Those involved in overseeing projects and creating designs for school buildings say adaptability and a focus on infrastructure such as ventilation are essential as more students return to in-person classes in the wake of the COVID-19 pandemic.
Four schools in the Spokane area currently are under construction or undergoing remodeling, and three new middle schools are in the design and planning phases.
Steven Clark, architect and associate principal at Spokane-based Integrus Architecture PS – which designed the new $70 million building that will house Shaw Middle School and the Hillyard Public Library, as well as the adjacent building that will be occupied by On Track Academy – says the most significant school design changes resulting from the pandemic relate to infrastructure.
“There are some accommodations for additional hand-washing, such as portable hand-washing stations and hand sanitizer locations,” Clark says. “Those hand-washing stations do require some infrastructure on the plumbing side.”
Clark says portable hand-washing stations are most likely to be placed near classrooms, as well as areas such as cafeterias and gymnasiums in which illnesses are more likely to spread through normal activities.
Ventilation has also become an area of greater concern, he says.
“All of the spaces (currently) have some air that’s remixed in the room and some outside air that’s brought in at a percentage that’s determined by code,” Clark says. “We can increase that percentage, which is slightly less energy efficient, but is healthier for these situations where we need to prevent existing air in the room from being mixed with students’ breath.”
Some buildings also could be provided with high-efficiency air filters, he says.
“It’s a little less energy efficient and it’s harder on the system, and those filters are much more expensive, so it’s not something that districts typically can afford to do all the time,” Clark says.

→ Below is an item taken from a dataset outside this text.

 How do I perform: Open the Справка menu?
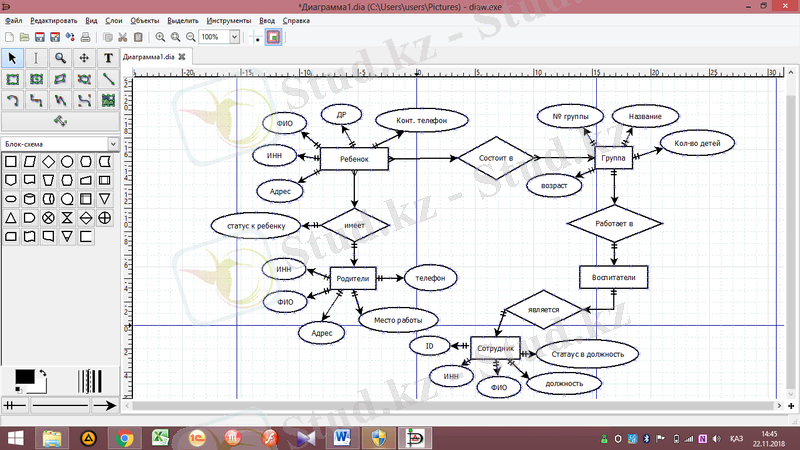296,20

Mechanical engineers have been studying how ventilation systems can play a role in preventing exhaled vapor that could contain COVID-19 droplets from moving between spaces in a school building.
Some of the mechanical engineers the firm works with are analyzing vapor transmissions in a building with the same software that they use to analyze smoke control, Clark says.
“The engineers who are doing that are trying to help us make informed decisions about how we provide instructions to operate the mechanical system and how we decide on the distribution of air in the building,” he says.
Schools are also required by Washington state to have an isolated room with an independent ventilation system, Clark says. In October, the Washington state Department of Health released guidelines for schools that included recommendations for isolation spaces.
“Every school should have an identified space for isolating ill persons until they can be sent home,” the guidance document states. “This space would ideally have several rooms with doors that can close and windows that vent to the outside to improve ventilation.”
Greg Forsyth, capital projects director for Spokane Public Schools, says the remodeling projects and the schools that currently are in the design stages create good opportunities to rethink the design aspects of schools.
Forsyth says educational models already have begun shifting in favor of more flexible spaces, such as incorporating moveable walls.
“They’re part of our design to be able to improve the flexibility and the mobility of students in between classes to allow for co-curricular activities in the shared spaces,” Forsyth says. “It really fits programmatically with the educational model that we wanted, and fortunately, it dovetailed with the need for us to have a little more space between our students.”
Classroom furniture that allows for more flexibility has also become more common in school designs and is playing a role in helping students stay socially distanced. The single-unit combined chair and desk of yesteryear is on its way out, he says.
“They were hugely cumbersome,” Forsyth says. “Once they were put in rows, they were really meant to be in rows.”
Forsyth says contemporary classroom furniture is much more mobile. Today’s students could be seated with a few peers at a single, larger table, or could be assigned an individual detached desk and chair. Those furniture pieces are also more likely to be made from materials that can be sanitized easily, he says.
Similar changes geared toward flexibility are being made in spaces outside of the classroom.
“Those changes apply specifically to spaces like the library, where we’ve gone to more mobile shelving or more mobile furniture and fixtures so that those spaces can be more flexible,” Clark says.
Clark says larger spaces, such as cafeterias and gymnasiums, are more often being used as makeshift classrooms so that students can be more spread out than they are in a traditional classroom.